Prompt » Here the job is to print only the lines from the one containing "Screen dimensions: 758x472" to the end of the entries, both included, exactly as they stand, with pictures excluded.

Record set »
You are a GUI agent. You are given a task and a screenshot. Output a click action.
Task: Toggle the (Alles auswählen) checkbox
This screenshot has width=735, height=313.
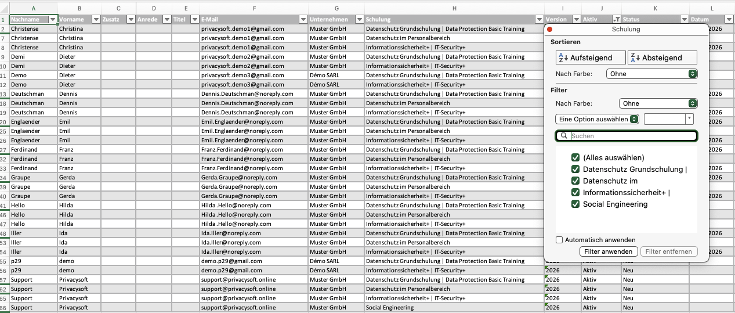point(575,158)
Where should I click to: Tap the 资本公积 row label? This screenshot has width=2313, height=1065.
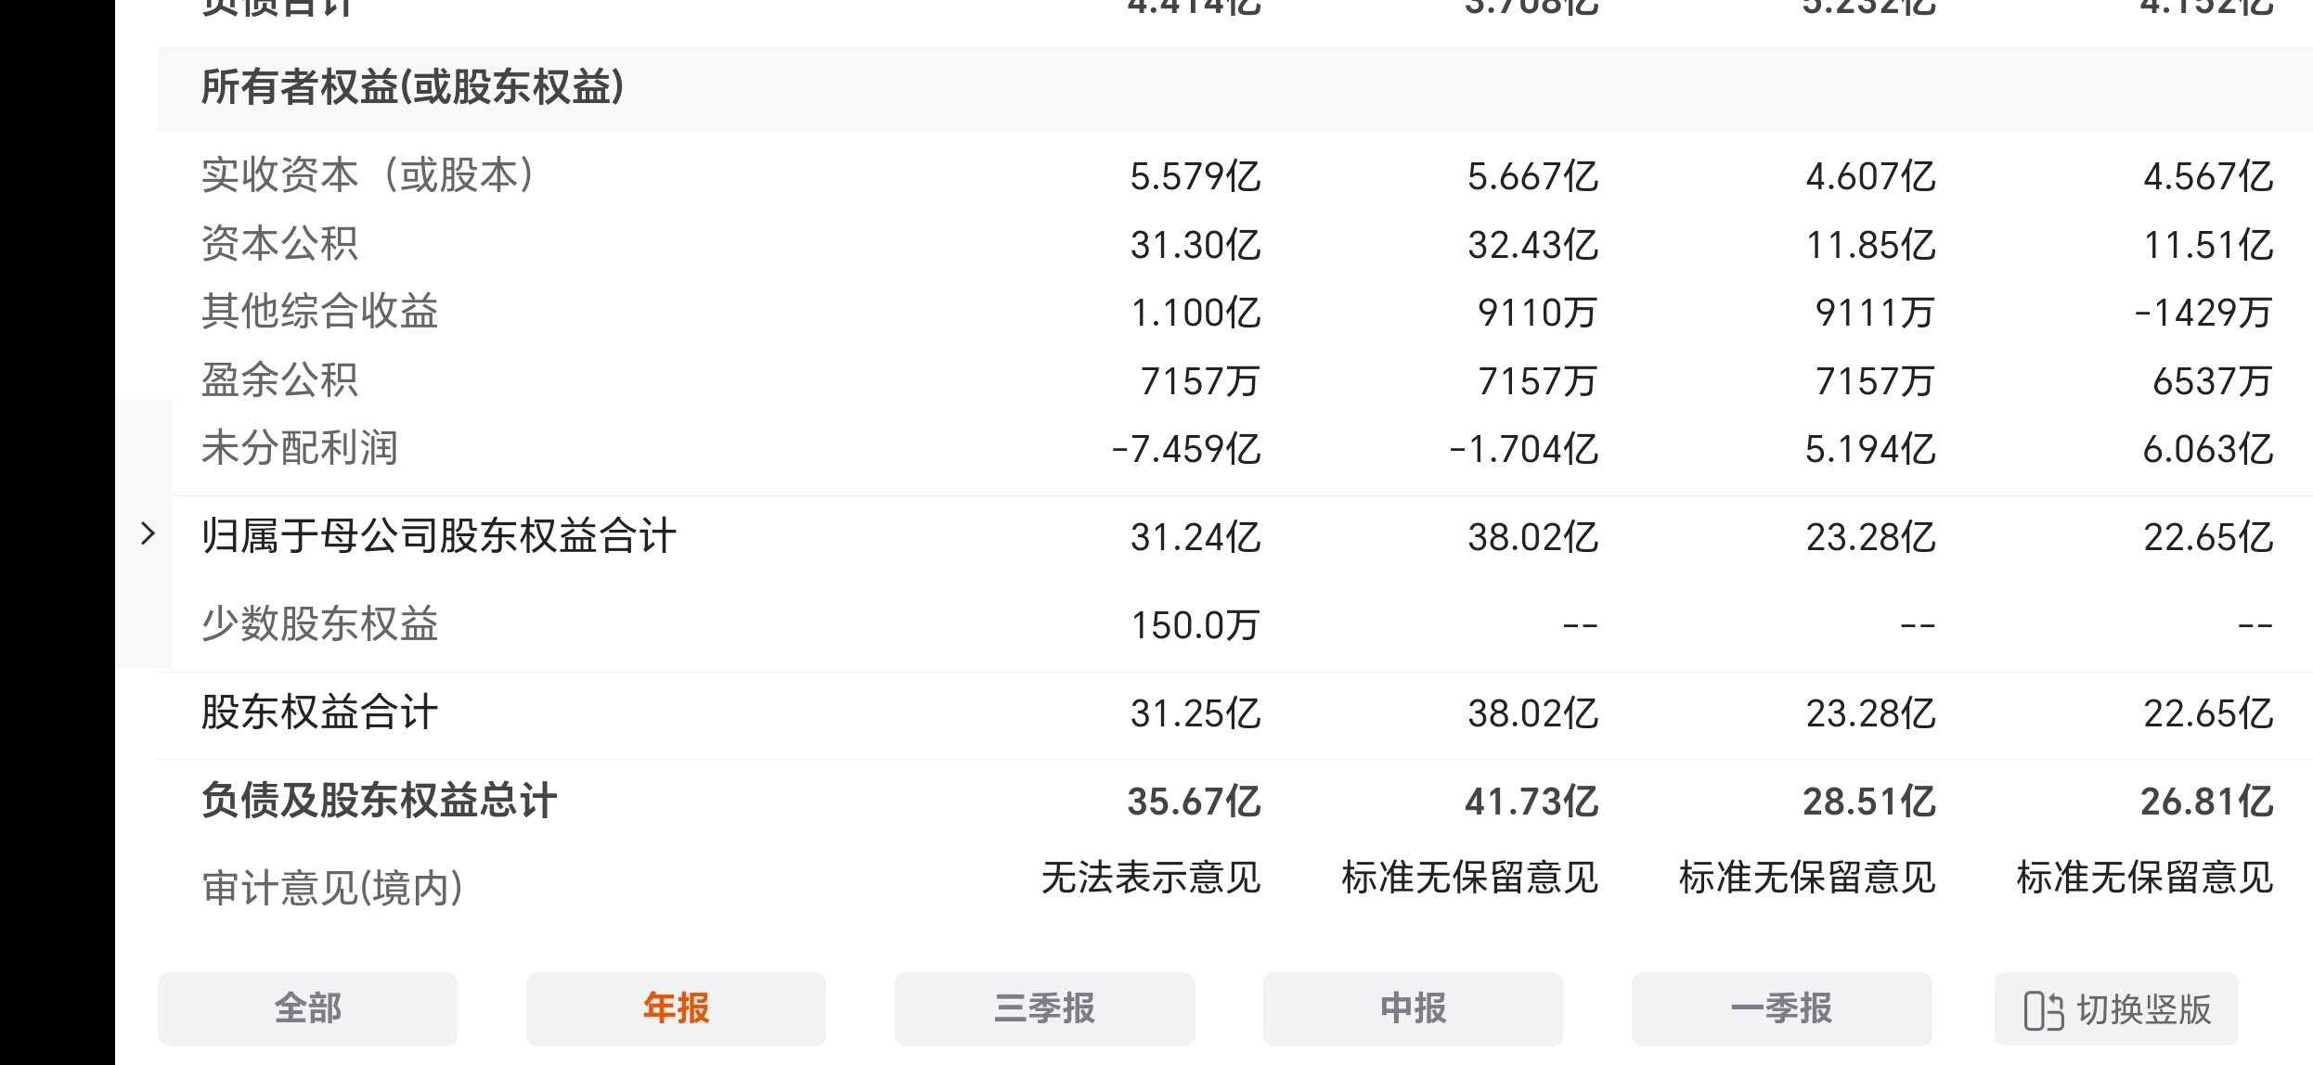[279, 244]
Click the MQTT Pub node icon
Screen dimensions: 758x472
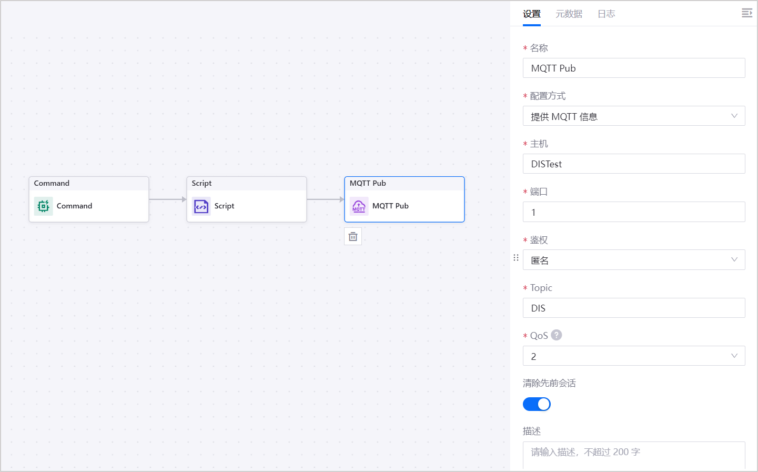[359, 206]
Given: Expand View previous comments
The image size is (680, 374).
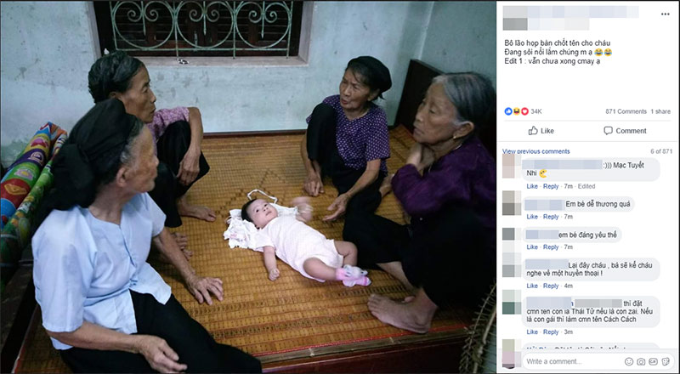Looking at the screenshot, I should pos(536,151).
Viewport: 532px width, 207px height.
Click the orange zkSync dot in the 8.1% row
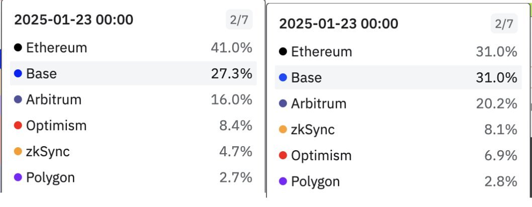point(283,130)
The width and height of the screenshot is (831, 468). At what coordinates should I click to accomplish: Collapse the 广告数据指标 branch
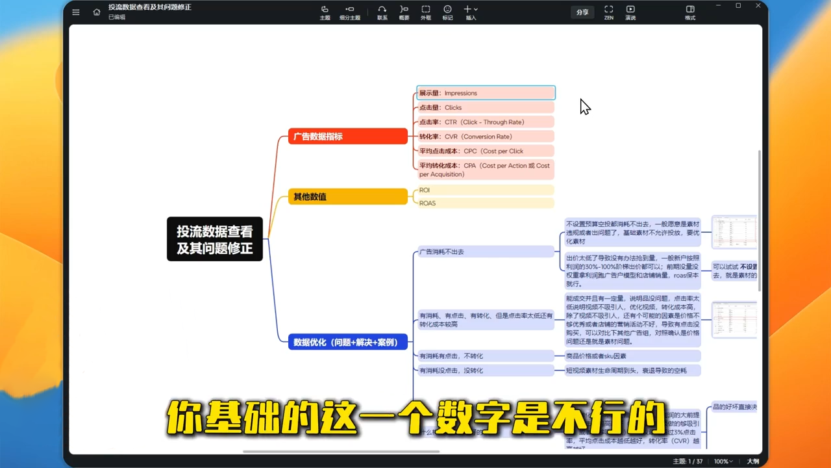click(410, 136)
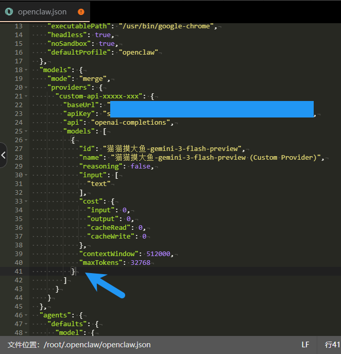Viewport: 341px width, 354px height.
Task: Click the orange unsaved warning icon on tab
Action: (x=81, y=11)
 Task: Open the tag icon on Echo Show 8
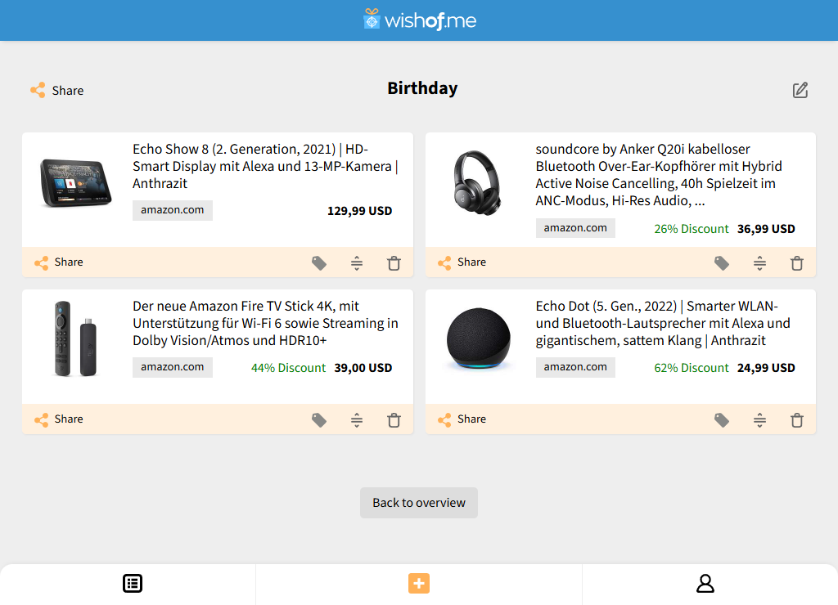(x=318, y=262)
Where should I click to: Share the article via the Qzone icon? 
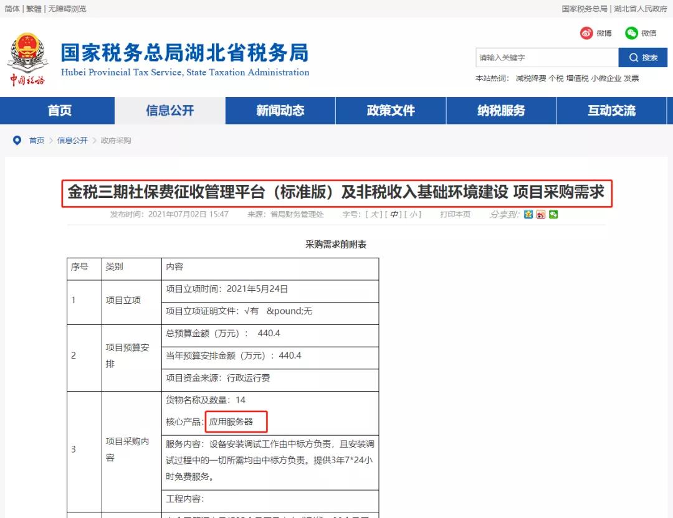(x=528, y=214)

Response »
Screen dimensions: 758x472
[359, 206]
Given: Expand View previous comments
The image size is (680, 374).
Looking at the screenshot, I should pos(536,151).
Viewport: 532px width, 207px height.
Click the orange zkSync dot in the 8.1% row
point(283,130)
The width and height of the screenshot is (831, 468). At what coordinates should I click to accomplish: Collapse the 广告数据指标 branch
click(410, 136)
Viewport: 341px width, 354px height.
Task: Click the orange unsaved warning icon on tab
Action: (x=81, y=11)
 Task: Open the tag icon on Echo Show 8
(x=318, y=262)
Where should I click to: Share the article via the Qzone icon? 
(x=528, y=214)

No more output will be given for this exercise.